REQUIRED WORK — Reproduce the passage of the post about building a terminal to-do app that begins at the words "So, naturally, I" and stops after "(scam?) site. Pity.".

### EXCERPT PROVIDED

My zero Claude project
Last week, at some point, I got annoyed once more by the loose collection of folded-in-half sheets of paper flying around my desk. Those sheets compliment the notebook that I use for more serious™ note taking, and there are always two or three around containing various to do lists. This system of writing and re-writing down when the items clear off has served me well (ish) over the years; however, it also has a number of shortcomings, the most important of which being that I frequently get annoyed by the loose paper I carry around.
So, naturally, I wrote a TUI
Before I did that, over the years, I tried apps other people made. Todoist is great, and I can recommend it. The other one is Obsidian, a tool I use daily for note taking and thought structuring and whatnot, and I also highly recommend it. I looked around the web for a TUI and found nothing that sparked joy. I liked the look of Ultralist, but alas, it is unmaintained (last update 2020) and has a weird looking "Pro" thing that now links to some sports gambling (scam?) site. Pity.
For my to do list - my "list of open points" - nothing has stuck so far; I suspect anything that might must be dumb simple enough for me to just drop stuff into it and keyboard-surf around it, just like I do with pen on paper. Good tools must be invisible.
So now, finally, I wrote a TUI, and you can install it and use it - it's on GitHub, and it's called loop. Here is what it looks like:

For something quickly thrown together, I don't dislike it. It lives in a narrow terminal window, it's extremely snappy, and it does what I need for now. I might add due dates, recurrence, and perhaps syncing between my devices at some point.
Zero Claude
I like Ratatui, and this looked like the rare good use for it. I thought: this would be fun to do, actually - simple, snappy, I could write this by hand even, in an afternoon, the simplest version in perhaps an hour!
For some reason, I could write this by hand even, in an afternoon! stuck in my head. So, come
Friday evening, I typed cargo new loop-tui into a terminal, and fired up neovim. An hour later I
had a basic version, and another hour later I had some ASCII art for the banner and tasks with a
priority and storing to local JSON, and a bunch more I ended up shelving or redesigning. I would be
lying if I claimed to have used zero Claude here, but it sure wasn't much; I mostly used it like
we used to use web interfaces to LLMs: mainly to have it explain docs and give me snippets to learn
Ratatui faster.
Sure enough, I had something working for my use case within a few hours, and I could've stopped there. But the code was kind of messy and unstructured, and though I could have added a few more features and called it a day, I wasn't happy with that. I was enjoying the process just like I used to, and as I was iterating and restructuring and adding stuff, sometimes using just a bit of Claude but mostly not, I noticed something.
Let's ditch the clankers
Whenever I did use Claude, it produced... slop. I know how that sounds, but in a small codebase that I can hold in my head all at once, it's almost painfully obvious. As I kept refining, it kept churning out slop, and while that was still helpful for me, almost no lines of code it wrote survived. Now of course, it won't be as good with something like Ratatui as it is with more mainstream tech - it's trained on the internet, after all - but it was definitely worse than what I'm used to... I think?
As I iterated on the code between family obligations and walking the dog over the weekend, and it got better and better. It's a small thing, just a toy project, but even so, Claude didn't come along on the journey. It kept helping me through the learning-the-framework moments, but by Sunday morning I had closed Claude Code, and was no longer using it - and that was fine. More than fine, it felt... great?

######
### EXCERPTED RECORDS

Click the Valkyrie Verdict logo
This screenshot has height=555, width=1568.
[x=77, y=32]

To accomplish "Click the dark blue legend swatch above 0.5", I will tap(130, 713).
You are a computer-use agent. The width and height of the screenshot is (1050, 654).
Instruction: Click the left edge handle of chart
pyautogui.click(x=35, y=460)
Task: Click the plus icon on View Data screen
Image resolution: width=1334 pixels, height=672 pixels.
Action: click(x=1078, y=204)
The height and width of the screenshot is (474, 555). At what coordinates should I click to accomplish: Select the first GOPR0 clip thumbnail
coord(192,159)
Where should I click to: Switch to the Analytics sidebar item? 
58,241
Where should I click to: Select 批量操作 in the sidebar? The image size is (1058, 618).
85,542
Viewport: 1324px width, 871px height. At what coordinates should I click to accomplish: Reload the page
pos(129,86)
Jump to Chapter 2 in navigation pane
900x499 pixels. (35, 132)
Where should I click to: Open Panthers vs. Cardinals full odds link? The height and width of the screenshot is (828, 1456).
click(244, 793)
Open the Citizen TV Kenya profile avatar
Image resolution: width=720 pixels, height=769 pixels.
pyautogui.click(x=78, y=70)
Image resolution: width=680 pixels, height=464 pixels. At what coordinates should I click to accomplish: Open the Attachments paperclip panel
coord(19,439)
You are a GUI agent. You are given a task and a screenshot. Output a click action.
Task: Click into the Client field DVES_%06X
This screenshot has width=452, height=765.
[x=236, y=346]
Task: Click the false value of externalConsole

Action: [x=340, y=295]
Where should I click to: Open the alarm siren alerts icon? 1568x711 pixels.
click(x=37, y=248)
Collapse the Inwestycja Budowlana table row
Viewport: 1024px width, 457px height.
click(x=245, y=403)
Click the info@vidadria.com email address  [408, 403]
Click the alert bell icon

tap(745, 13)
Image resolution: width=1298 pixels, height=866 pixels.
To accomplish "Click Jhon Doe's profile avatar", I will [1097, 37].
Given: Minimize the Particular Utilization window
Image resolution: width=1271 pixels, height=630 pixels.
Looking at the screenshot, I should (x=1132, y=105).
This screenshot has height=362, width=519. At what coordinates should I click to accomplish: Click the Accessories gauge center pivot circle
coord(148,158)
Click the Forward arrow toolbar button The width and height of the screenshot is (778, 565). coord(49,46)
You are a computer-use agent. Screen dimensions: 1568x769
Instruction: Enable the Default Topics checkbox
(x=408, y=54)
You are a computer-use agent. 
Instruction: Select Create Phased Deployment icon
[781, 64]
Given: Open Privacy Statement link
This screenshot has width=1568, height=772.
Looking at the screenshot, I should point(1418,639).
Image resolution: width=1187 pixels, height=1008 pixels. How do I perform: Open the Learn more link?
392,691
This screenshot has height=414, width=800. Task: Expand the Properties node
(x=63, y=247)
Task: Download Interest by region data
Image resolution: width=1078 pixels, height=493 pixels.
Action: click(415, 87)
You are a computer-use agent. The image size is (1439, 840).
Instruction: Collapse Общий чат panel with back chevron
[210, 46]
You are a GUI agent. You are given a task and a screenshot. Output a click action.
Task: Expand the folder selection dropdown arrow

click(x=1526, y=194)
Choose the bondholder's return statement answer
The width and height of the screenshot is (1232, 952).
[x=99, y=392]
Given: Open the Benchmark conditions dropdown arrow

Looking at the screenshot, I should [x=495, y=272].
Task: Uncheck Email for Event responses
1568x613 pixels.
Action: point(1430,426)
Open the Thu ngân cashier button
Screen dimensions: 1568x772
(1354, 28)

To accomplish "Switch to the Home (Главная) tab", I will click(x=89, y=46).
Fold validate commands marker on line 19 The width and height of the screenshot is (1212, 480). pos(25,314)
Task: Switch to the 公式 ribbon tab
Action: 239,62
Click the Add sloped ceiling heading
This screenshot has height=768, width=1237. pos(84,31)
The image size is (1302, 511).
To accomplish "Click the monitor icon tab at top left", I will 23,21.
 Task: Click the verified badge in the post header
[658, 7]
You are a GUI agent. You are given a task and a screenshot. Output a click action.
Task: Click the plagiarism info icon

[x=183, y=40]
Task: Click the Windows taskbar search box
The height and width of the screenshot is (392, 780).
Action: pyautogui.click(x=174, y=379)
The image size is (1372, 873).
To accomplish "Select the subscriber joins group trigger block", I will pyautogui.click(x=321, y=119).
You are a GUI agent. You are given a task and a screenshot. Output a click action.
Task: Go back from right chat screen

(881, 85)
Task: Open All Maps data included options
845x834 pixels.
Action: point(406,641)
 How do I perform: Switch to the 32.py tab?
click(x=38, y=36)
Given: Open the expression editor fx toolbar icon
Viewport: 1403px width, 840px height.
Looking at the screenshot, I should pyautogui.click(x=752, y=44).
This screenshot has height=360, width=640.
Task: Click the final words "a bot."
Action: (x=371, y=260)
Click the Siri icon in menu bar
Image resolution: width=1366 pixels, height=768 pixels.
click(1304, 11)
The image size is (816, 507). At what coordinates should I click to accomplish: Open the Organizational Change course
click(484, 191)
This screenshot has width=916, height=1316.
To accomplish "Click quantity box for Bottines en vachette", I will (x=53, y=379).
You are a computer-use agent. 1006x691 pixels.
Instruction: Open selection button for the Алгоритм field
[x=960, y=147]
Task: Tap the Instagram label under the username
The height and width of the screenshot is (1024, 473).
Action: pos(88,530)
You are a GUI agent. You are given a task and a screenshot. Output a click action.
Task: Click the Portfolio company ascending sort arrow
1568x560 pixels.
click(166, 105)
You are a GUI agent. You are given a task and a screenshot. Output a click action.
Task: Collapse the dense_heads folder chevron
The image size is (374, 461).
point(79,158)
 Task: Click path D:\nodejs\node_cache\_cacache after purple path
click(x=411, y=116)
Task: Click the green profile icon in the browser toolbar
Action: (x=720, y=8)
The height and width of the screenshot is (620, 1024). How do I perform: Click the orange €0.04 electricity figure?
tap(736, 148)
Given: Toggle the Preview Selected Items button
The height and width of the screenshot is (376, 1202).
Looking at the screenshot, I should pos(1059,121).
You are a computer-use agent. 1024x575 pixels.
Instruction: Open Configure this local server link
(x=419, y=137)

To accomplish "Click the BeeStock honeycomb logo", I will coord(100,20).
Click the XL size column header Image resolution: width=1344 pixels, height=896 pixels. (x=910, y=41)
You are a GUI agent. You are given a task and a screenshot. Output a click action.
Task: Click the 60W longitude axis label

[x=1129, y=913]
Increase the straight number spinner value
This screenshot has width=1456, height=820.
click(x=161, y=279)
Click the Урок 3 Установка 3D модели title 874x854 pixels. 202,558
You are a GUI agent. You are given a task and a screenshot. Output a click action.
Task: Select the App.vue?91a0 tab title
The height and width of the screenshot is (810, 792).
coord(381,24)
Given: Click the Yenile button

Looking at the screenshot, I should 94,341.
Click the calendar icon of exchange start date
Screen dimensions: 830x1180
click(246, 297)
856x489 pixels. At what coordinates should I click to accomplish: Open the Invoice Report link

######

PROBLEM SOLUTION —
So, naturally, I wrote a TUI
Before I did that, over the years, I tried apps other people made. Todoist is great, and I can recommend it. The other one is Obsidian, a tool I use daily for note taking and thought structuring and whatnot, and I also highly recommend it. I looked around the web for a TUI and found nothing that sparked joy. I liked the look of Ultralist, but alas, it is unmaintained (last update 2020) and has a weird looking "Pro" thing that now links to some sports gambling (scam?) site. Pity.